== TEXTO DE ORIGEN ==

Sea como fuere, tanto la presunta prevaricación de Garzón como la ya sentenciada de Ferrín Calamita, por retrasar la adopción de una niña por parte de una lesbiana, apuntan hacia algo profundamente inquietante: la supremacía del juez sobre la Justicia, con su corolario, una sobredosis de ideología que termina por ahogar la objetividad y la imparcialidad del juzgador. Nos hemos acostumbrado a que los periodistas etiqueten a cada juez con la vitola de conservador o con la de progresista. Y que las sentencias sean juzgadas no por su rigor técnico, su adecuación a la ley y la brillantez formal de su argumentación, sino por si alaban los bajos instintos, los intereses espurios y los sesgos políticos de los que vitorean a sus jueces como ultras de fútbol o fans histéricos de la estrella rockera de turno.

===
== CONTENIDO DEL MATERIAL ==

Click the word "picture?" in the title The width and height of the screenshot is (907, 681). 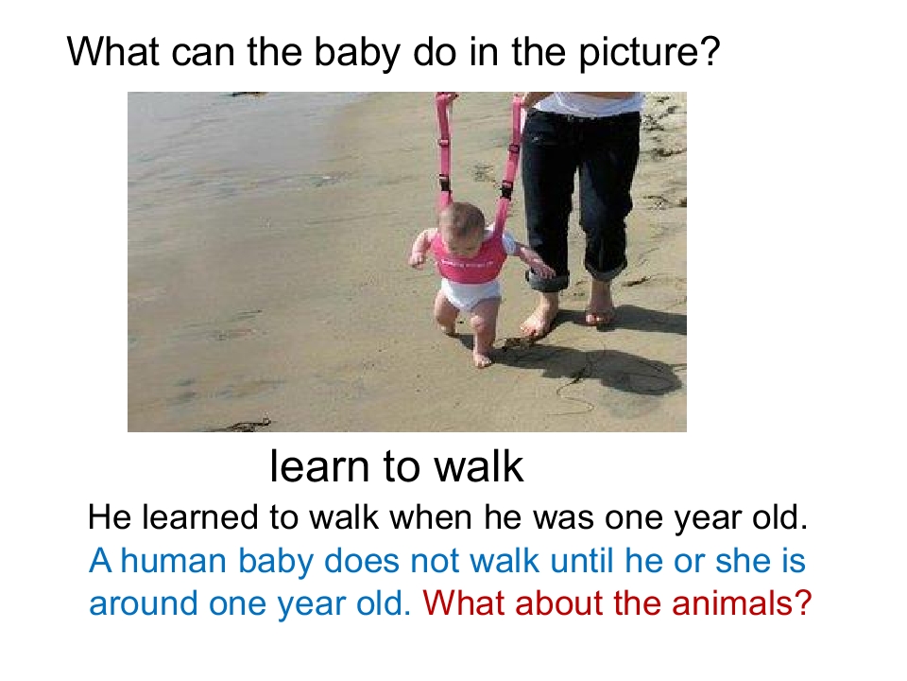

===

REQUISITOS DE LA TAREA>
Reproduce el tramo del texto de origen que va desde "Sea como fuere, tanto" hasta "rockera de turno." y cambia "periodistas" por "comentaristas".

RESPUESTA ESCRITA>
Sea como fuere, tanto la presunta prevaricación de Garzón como la ya sentenciada de Ferrín Calamita, por retrasar la adopción de una niña por parte de una lesbiana, apuntan hacia algo profundamente inquietante: la supremacía del juez sobre la Justicia, con su corolario, una sobredosis de ideología que termina por ahogar la objetividad y la imparcialidad del juzgador. Nos hemos acostumbrado a que los comentaristas etiqueten a cada juez con la vitola de conservador o con la de progresista. Y que las sentencias sean juzgadas no por su rigor técnico, su adecuación a la ley y la brillantez formal de su argumentación, sino por si alaban los bajos instintos, los intereses espurios y los sesgos políticos de los que vitorean a sus jueces como ultras de fútbol o fans histéricos de la estrella rockera de turno.